- New data showed Roche's experimental flu drug shortened the time it took for people to improve from flu symptoms by 28% versus placebo in a Phase 3 trial that focused on patients with a higher risk of developing serious complications from the infectious disease.
- However, the once-daily oral treatment failed to clearly demonstrate superiority in the overall study population over Tamiflu, a Roche flu medication currently on the market. An approximately 10% shorter time to improvement versus Tamiflu was not statistically significant, according to data released Oct. 3 by Roche.
- The drug, baloxavir marboxil, was first developed and commercialized by Shionogi, where it received an OK from Japanese regulators this February and is sold as Xofluza. Roche bought the global rights excluding Japan and Taiwan in 2016. The Japanese pharma conducted this Phase 3 trial.
Roche hopes baloxavir marboxil can fill a big revenue hole left by Tamiflu (oseltamivir) since it began facing generic competition in 2016.
Before facing the patent cliff, Tamiflu was a bona fide moneymaker for Roche in treating the common yet serious infectious disease of influenza, exceeding $3 billion in worldwide sales in 2009 during the H1N1 pandemic.
Five generics have since launched, weighing on the drug's revenue. Market research firm GlobalData anticipated U.S. sales of roughly $200 million in 2018, roughly a quarter the sales from four years ago.

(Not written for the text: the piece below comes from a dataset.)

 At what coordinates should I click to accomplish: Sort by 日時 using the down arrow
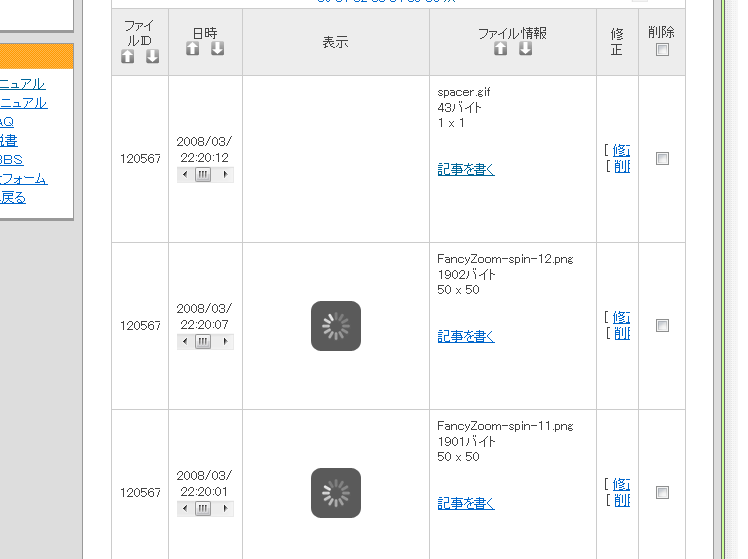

This new Phase 3 data will be another piece of evidence in setting baloxavir marboxil's long-term prospects to grab market share from Tamiflu generics.
While the results were largely positive for baloxavir marboxil, falling short of a statistically significant result versus Tamiflu in the overall study population is a notable miss.

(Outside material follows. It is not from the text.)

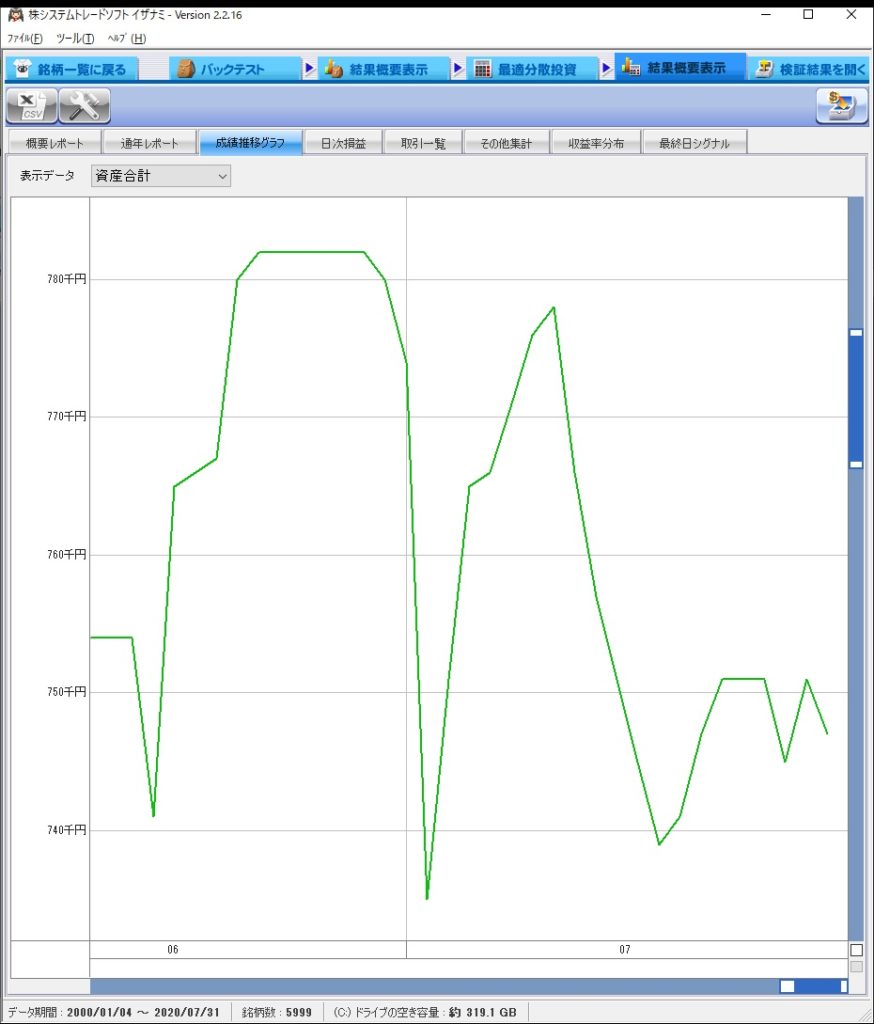874x1024 pixels.
Task: Click the left handle of horizontal range scrollbar
Action: [x=787, y=986]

Roche, however, highlighted that baloxavir marboxil did beat out Tamiflu in a subgroup of people with influenza type B, posting a significant reduction in the time to improvement of symptoms.
There are other advantages, too. Patients would only take one pill of baloxavir marboxil compared to a typical 10-pill regimen of twice-daily for five days with Tamiflu.

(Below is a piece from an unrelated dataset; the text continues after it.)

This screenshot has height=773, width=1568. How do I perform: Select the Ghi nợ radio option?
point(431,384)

Against placebo, the study results were compelling in demonstrating baloxavir marboxil's efficacy.
It succeeded in achieving the study's main goal of reducing the time it takes to improve from flu symptoms, posting a median time to improvement of 28% — 73 hours on average instead of 102 hours with placebo.
The drug candidate also reduced the time for viral shedding against placebo as well as reducing the use of antibiotics and incidence of flu-related complications by more than half of placebo rates.
The study, called CAPSTONE-2, enrolled people with higher risk for flu complications, with the most common among the 2,184 participants being asthma or chronic lung disease (39% of the enrolled), endocrine disorders (33%) and being 65 years or older (27%).
Sandra Horning, Genentech's chief medical officer, called it the first Phase 3 study "to demonstrate a significant, clinically meaningful benefit in people at high risk for complications from the flu for which there are no currently approved medications."
Genentech also announced on Oct. 1 a public-private partnership deal with the U.S. government's Biomedical Advanced Research and Development Authority. BARDA will give $43 million over five years to study baloxavir marboxil in treating hospitalized patients with seasonal or pandemic influenza.
CAPSTONE-2 data will be presented on Saturday, Oct. 6 in San Francisco as a late-breaker for IDWeek 2018.
The Food and Drug Administration is expected to make an approval decision on baloxavir marboxil by Dec. 24, based on results from the earlier CAPSTONE-1 study and Phase 2 data.